EXERCISE TASKS.
(a) Return the stretch from "No, this story" through "of boiling water." in the Thanksgiving mashed potato post, copied verbatim.
(b) In the Thanksgiving mashed potato post, what is the name of the recipe the writer used?
(c) Render this sentence from the Thanksgiving mashed potato post in Spanish: "Apparently, 7 pounds of potato peel should not go down your garbage disposal."

Top 3 Moments of Panic from Thanksgivings Past (Part 2)
November 19, 2010 at 3:21 pm 4 comments
Are mashed potatoes really that difficult to make?
I admit I’d never actually attempted to make them from scratch until a few Thanksgivings ago, but it seems like there’s a lot of advice and troubleshooting for successfully producing the perfect mashed potato.
But all the recipes are pretty straightforward: Boil ‘em. Mash ‘em with some stuff. The end.
How hard can that be?
Turns out, it’s not difficult, and I still don’t know why there’s so much literature on the subject. Especially when the one key piece of information that really matters is missing from all that literature.
Potato peel is the enemy.
As I said, I really had no trouble with the recipe (Mashed Sour Cream and Scallion Potatoes, by the way). OK, it is true that math tripped me up again. I should have realized that I didn’t need 8 servings of mashed potatoes for 2 people, and even if I hadn’t looked at the number of servings, the “7 pounds of potatoes” in the recipe’s ingredients should have at least been a red flag, but that’s another story.
No, this story is about the hidden danger that’s lurking in every mashed potato preparation: the propensity for peel-tastrophe.
I was feeling right on track with my Thanksgiving prep. The bird was in the oven and, fingers crossed, not stewing in a cornucopia of deadly bacteria. The game plan for the side dishes was on schedule, the desserts were made, and the potatoes, stripped of their jackets, were skinny-dipping away in a giant pot of boiling water.
Seemed like a good time to do a little cleaning up. So I shoved the mounds of potato peel down the sink drain and turned on the water. I flipped the switch to turn on the disposal. And then…
Click. Click. Click.
Apparently, 7 pounds of potato peel should not go down your garbage disposal. Apparently, this is a well-known fact.
I did not know this.
Water, potato peel, onion skins, raw turkey juices and various other substances from the morning’s prep were rapidly filling up the sink.

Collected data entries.
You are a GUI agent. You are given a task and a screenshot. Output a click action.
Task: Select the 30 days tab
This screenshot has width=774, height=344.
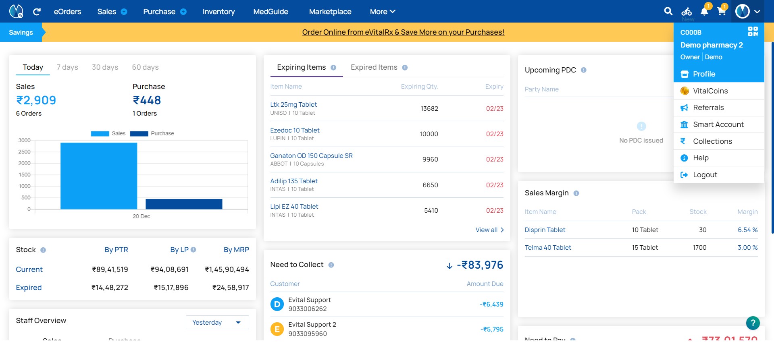[x=105, y=67]
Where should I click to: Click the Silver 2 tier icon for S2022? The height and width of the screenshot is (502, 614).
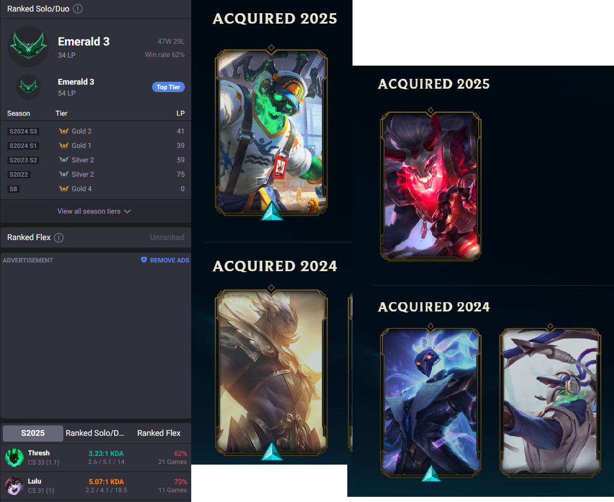(x=63, y=174)
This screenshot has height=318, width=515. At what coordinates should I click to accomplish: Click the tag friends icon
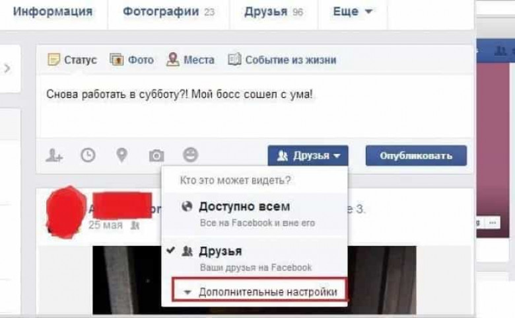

ANSWERS TO THE PROBLEMS.
(a)
No, this story is about the hidden danger that’s lurking in every mashed potato preparation: the propensity for peel-tastrophe.
I was feeling right on track with my Thanksgiving prep. The bird was in the oven and, fingers crossed, not stewing in a cornucopia of deadly bacteria. The game plan for the side dishes was on schedule, the desserts were made, and the potatoes, stripped of their jackets, were skinny-dipping away in a giant pot of boiling water.

(b) Mashed Sour Cream and Scallion Potatoes.

(c) Al parecer, 7 libras de cáscara de papa no deben ir por el triturador de desperdicios.